Entries supplied –
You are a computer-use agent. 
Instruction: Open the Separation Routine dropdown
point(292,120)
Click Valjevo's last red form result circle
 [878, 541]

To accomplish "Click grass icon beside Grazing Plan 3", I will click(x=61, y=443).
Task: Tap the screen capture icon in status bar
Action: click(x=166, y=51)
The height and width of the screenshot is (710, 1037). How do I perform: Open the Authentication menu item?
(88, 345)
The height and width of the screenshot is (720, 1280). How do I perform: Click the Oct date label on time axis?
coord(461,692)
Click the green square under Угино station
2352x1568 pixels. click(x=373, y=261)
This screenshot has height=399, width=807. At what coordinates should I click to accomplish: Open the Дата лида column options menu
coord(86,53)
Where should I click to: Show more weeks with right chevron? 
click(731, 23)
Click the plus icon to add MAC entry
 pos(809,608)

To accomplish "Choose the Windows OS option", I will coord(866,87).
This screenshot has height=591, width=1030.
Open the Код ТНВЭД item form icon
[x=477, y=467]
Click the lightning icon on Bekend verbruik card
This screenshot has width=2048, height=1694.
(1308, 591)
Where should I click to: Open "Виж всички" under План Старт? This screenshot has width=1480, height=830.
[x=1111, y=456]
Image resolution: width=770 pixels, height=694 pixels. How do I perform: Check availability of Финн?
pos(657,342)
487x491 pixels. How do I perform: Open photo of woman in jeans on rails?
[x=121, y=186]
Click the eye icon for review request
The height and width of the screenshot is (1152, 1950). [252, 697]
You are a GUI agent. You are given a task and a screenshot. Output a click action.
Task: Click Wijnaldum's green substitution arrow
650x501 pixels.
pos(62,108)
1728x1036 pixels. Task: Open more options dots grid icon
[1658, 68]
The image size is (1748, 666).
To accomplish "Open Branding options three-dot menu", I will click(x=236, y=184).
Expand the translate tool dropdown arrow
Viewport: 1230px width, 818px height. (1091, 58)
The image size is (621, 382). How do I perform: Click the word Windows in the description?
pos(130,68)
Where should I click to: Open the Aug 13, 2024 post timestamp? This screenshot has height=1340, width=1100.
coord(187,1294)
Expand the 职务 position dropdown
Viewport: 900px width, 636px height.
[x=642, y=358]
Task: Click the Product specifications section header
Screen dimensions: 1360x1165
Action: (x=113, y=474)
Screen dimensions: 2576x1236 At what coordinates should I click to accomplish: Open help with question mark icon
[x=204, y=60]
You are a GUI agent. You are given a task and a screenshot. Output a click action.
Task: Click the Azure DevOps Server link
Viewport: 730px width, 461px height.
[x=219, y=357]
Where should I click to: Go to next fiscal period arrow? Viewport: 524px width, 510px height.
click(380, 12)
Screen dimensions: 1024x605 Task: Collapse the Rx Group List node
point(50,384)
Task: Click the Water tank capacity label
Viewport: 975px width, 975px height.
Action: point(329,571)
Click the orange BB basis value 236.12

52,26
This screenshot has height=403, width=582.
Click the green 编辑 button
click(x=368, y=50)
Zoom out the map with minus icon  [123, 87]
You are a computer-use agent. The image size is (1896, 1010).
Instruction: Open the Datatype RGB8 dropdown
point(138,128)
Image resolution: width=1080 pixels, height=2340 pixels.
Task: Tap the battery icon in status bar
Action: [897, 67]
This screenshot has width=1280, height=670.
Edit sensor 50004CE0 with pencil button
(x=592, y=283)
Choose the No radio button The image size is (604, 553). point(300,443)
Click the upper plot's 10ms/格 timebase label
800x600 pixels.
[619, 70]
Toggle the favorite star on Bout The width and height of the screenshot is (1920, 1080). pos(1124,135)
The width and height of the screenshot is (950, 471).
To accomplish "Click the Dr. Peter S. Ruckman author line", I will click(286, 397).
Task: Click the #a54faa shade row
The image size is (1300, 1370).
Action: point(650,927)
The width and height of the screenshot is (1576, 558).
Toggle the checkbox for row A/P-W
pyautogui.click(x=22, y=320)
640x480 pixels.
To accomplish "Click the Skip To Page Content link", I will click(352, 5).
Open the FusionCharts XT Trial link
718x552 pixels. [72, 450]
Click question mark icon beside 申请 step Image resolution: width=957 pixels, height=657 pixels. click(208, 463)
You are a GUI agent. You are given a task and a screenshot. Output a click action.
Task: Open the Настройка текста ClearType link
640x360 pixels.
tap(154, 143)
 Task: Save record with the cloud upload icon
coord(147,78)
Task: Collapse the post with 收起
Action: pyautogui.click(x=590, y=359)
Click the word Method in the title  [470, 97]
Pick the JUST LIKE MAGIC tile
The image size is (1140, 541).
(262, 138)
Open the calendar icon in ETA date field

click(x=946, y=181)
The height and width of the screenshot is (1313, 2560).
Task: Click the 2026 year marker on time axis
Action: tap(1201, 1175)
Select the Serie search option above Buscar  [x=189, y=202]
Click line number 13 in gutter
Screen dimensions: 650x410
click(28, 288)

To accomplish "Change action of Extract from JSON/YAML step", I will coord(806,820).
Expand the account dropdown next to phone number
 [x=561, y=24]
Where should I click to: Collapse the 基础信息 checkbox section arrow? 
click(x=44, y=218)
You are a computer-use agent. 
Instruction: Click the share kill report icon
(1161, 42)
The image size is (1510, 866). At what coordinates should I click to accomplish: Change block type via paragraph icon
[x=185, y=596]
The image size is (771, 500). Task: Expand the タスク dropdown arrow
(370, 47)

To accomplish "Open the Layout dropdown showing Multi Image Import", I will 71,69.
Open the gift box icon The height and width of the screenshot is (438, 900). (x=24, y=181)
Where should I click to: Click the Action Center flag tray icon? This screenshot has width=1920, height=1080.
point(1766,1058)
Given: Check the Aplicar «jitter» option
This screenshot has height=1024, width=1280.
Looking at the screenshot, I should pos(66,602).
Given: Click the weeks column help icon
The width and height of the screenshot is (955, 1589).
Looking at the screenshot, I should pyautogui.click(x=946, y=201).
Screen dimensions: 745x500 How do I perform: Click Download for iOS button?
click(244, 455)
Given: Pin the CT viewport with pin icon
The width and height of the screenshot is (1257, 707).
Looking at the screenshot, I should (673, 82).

The task – Lay out the items from the line with "Expand the translate tool dropdown arrow" to the line with "[x=204, y=60]", both included, as a two-column CSV with the header instruction,response and one row per item. Put each item's text and its answer in a single quoted field, replacing any line breaks with spaces.

Answer to this exercise –
instruction,response
"Expand the translate tool dropdown arrow","Viewport: 1230px width, 818px height. (1091, 58)"
"The image size is (621, 382). How do I perform: Click the word Windows in the description?","pos(130,68)"
"Where should I click to: Open the Aug 13, 2024 post timestamp? This screenshot has height=1340, width=1100.","coord(187,1294)"
"Expand the 职务 position dropdown Viewport: 900px width, 636px height.","[x=642, y=358]"
"Task: Click the Product specifications section header Screen dimensions: 1360x1165","Action: (x=113, y=474)"
"Screen dimensions: 2576x1236 At what coordinates should I click to accomplish: Open help with question mark icon","[x=204, y=60]"